SET TASKS:
1. Write out the passage from the news article on Nigeria's education strike, starting with "Nigeria is such" and going on through "the Nigerian child.".
2. According to the news article on Nigeria's education strike, where were the polytechnic students protesting?
3. Carry on the news article on Nigeria's education strike from its last sentence.

PAGE EXCERPT:
>> Start
Regrettably, there seems to be no end  in sight as the Federal Government is yet to address the problem.  Saturday Vanguard’s LEVINUS NWABUGHIOGU, in this special piece, analyses the situation as it affects the future of Nigerian students

protest: Polytechnic students protesting against ongoing nationwide strike, on Ikorodu Road, Lagos, yesterday.

protest: Polytechnic students protesting against ongoing nationwide strike, on Ikorodu Road, Lagos, yesterday.

Nigeria is such an interesting country. Like a theatre, there are many activities to watch and many issues to discuss. Sadly enough, the issues are not palatable. Instead, they are such that give the impression that the country is a sinking ship, put many Nigerians at crossroads with their leaders and paint a bleak future for the Nigerian child.

Otherwise, how could anyone explain the current impasse in the education sector of the economy?

Despite the “huge” progress the government claims it has made in the sector, results appear to be far-fetched. And just when hopes were high that some sort of stability had been achieved in the academic calendar of the Universities and Polytechnics, the worst has suddenly happened.
>> End
DATASET:
>> Start
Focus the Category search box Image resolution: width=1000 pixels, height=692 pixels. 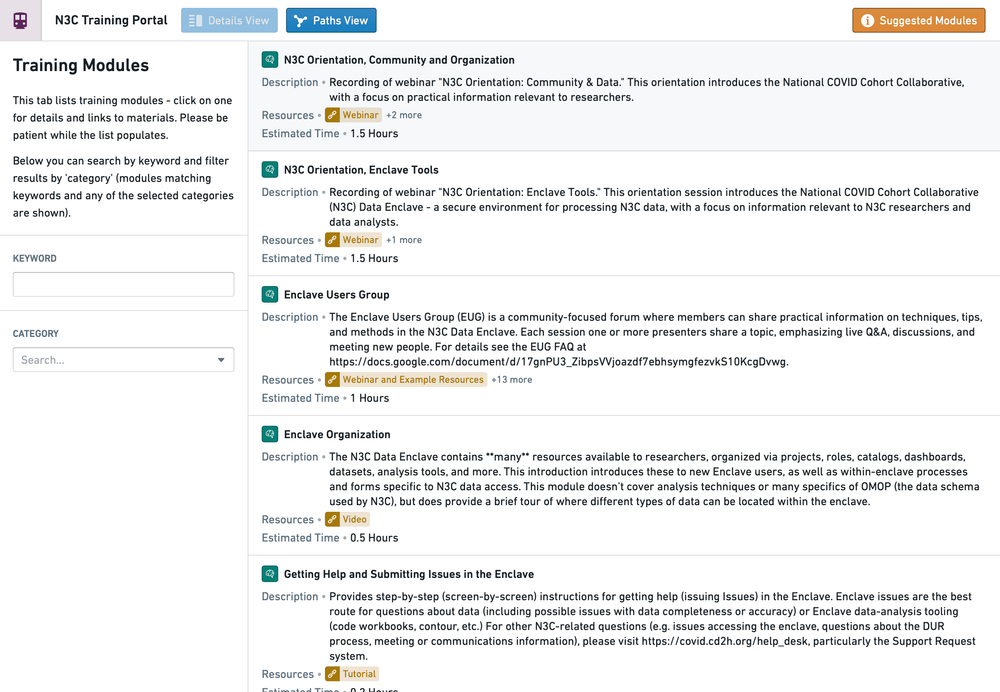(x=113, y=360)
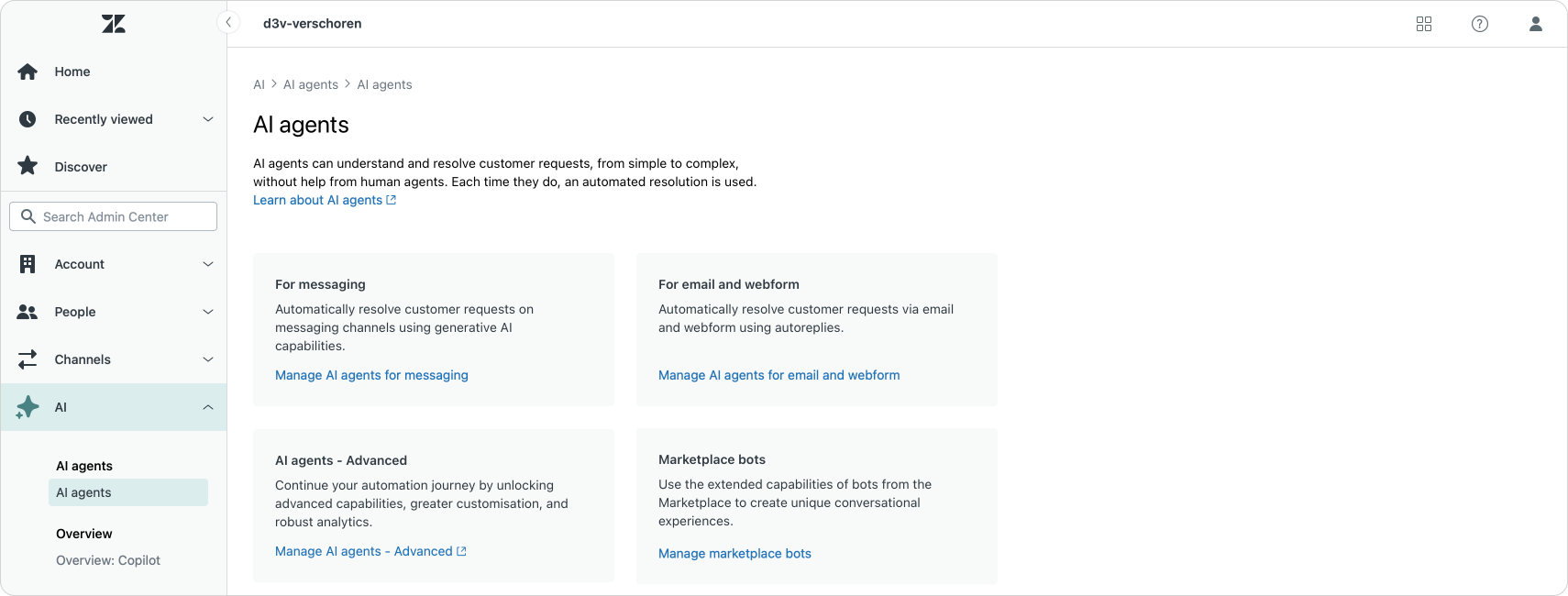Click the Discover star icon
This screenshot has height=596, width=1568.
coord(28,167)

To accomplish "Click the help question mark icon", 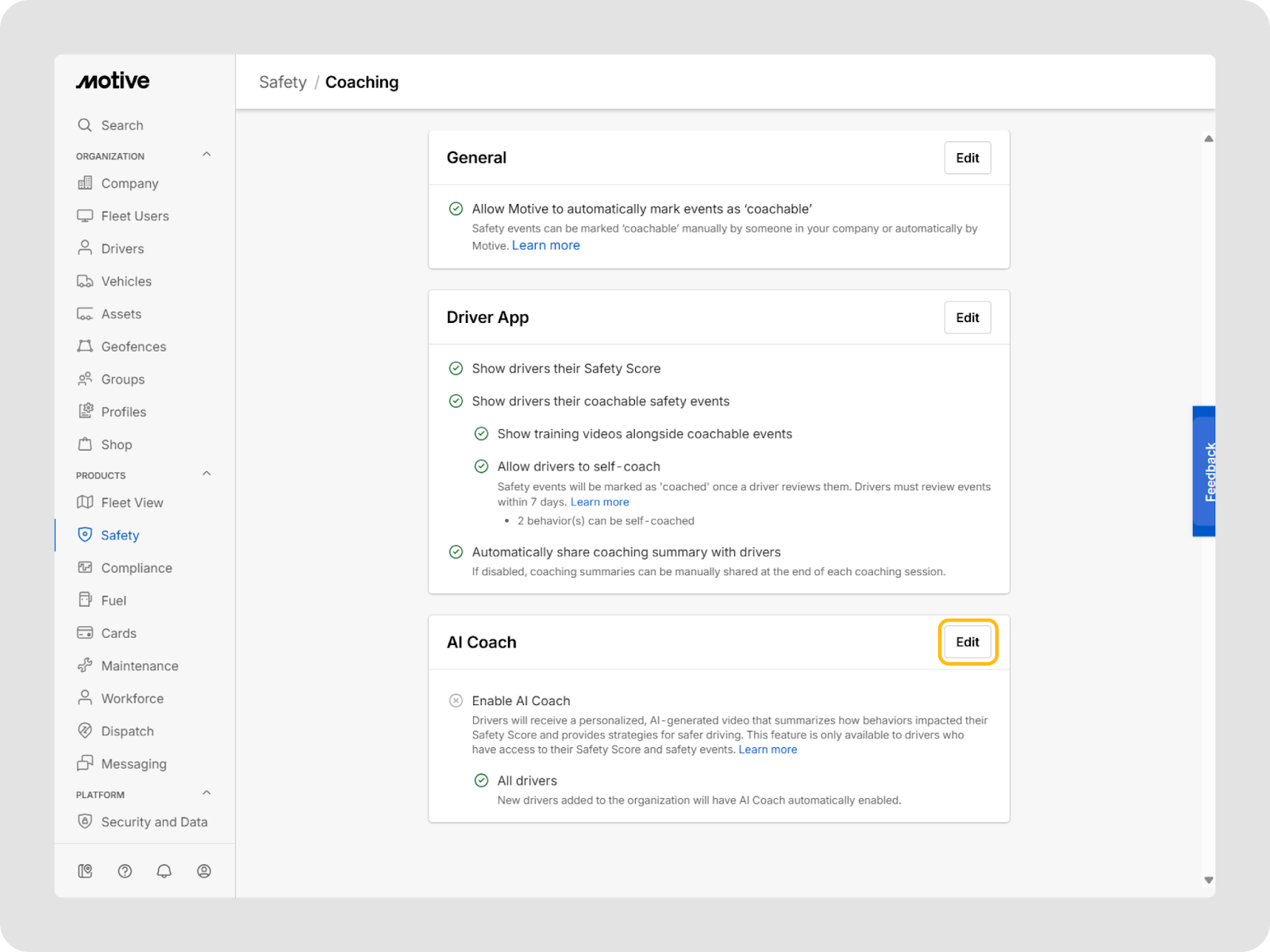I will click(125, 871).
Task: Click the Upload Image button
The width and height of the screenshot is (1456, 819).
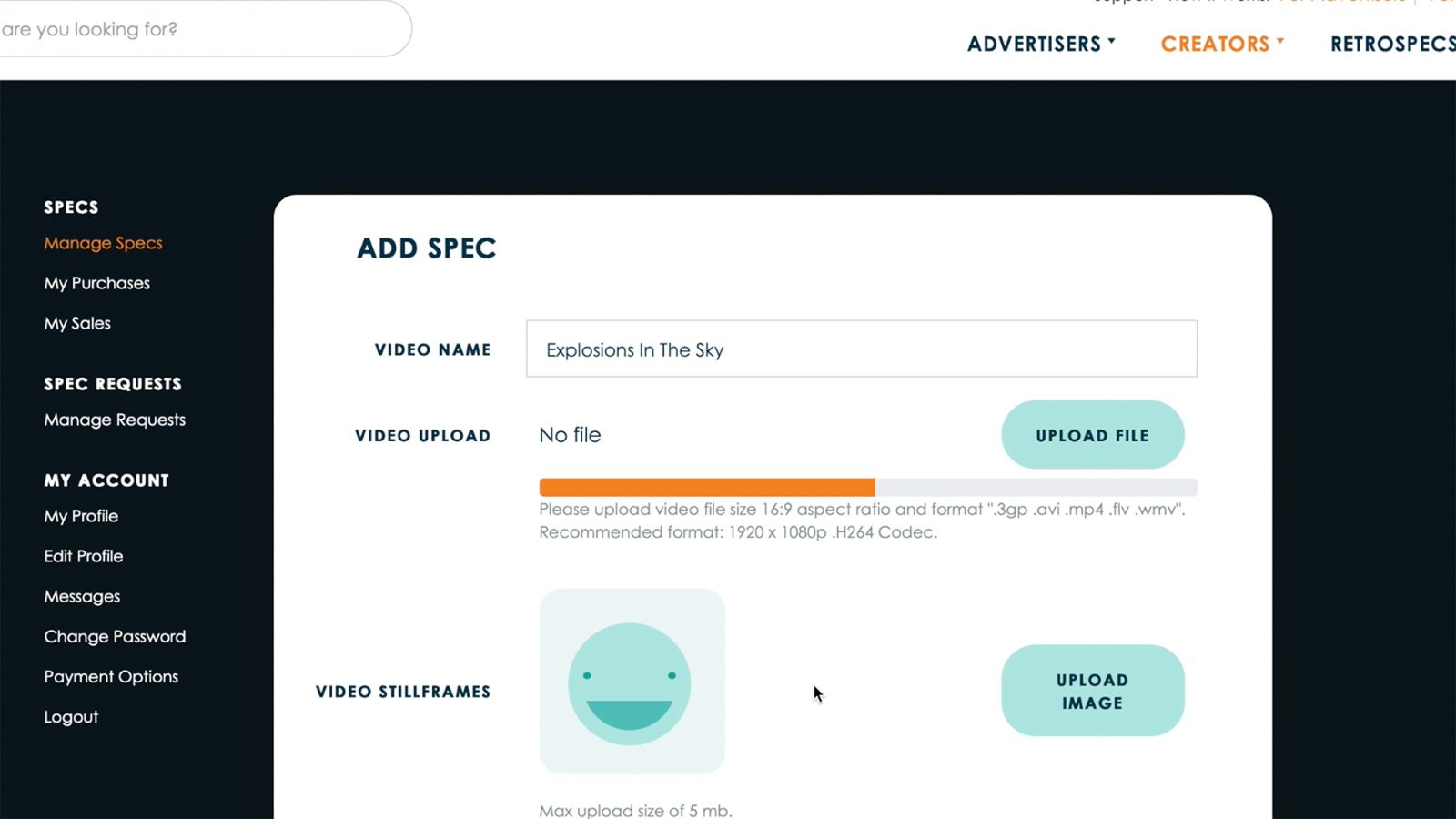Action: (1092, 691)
>> End
OUTPUTS IN ORDER:
1.
Nigeria is such an interesting country. Like a theatre, there are many activities to watch and many issues to discuss. Sadly enough, the issues are not palatable. Instead, they are such that give the impression that the country is a sinking ship, put many Nigerians at crossroads with their leaders and paint a bleak future for the Nigerian child.

2. On Ikorodu Road, Lagos.

3.
This is seen in the current face-off between the Academic Staff Union of Polytechnics (ASUP) and the Academic Staff Union of Universities (ASUU) on one hand, and the Federal Government on the other.
ASUP demands/strike

It is unbelievable in some quarters that the Polytechnic System of Education in Nigeria had been literally shut down in the last three months as a result of the industrial strike embarked upon by ASUP; yet the Federal Government which is a party to the industrial dispute is not perturbed by it. This is a system that produces experts in technical and vocational education.

In other words, the technological expertise of the country resolves around the system. What is the grouse of the lecturers? Indeed, unlike their previous demands which always resolved around welfare, this time, it appears to be something a little different even though welfare is on the list.

According to the National President of ASUP, Dr. Chibuzo Asomugha, issues such as the discriminatory cut-off points for candidates seeking admission into universities, polytechnics and colleges of education, the segregation against graduates of the system and stunted growth in their career progression, the implementation of the retirement age of lecturers in the polytechnics from 60 to 65 years, non-establishment of a national commission of polytechnics, and the bias in the distribution of budgetary allocation for Polytechnics top the list of demands.

Others are the artificial impediments involved in accessing the Tertiary Education Fund by poly lecturers and the implementation of CONTISS 15 which affects junior workers in the polytechnics.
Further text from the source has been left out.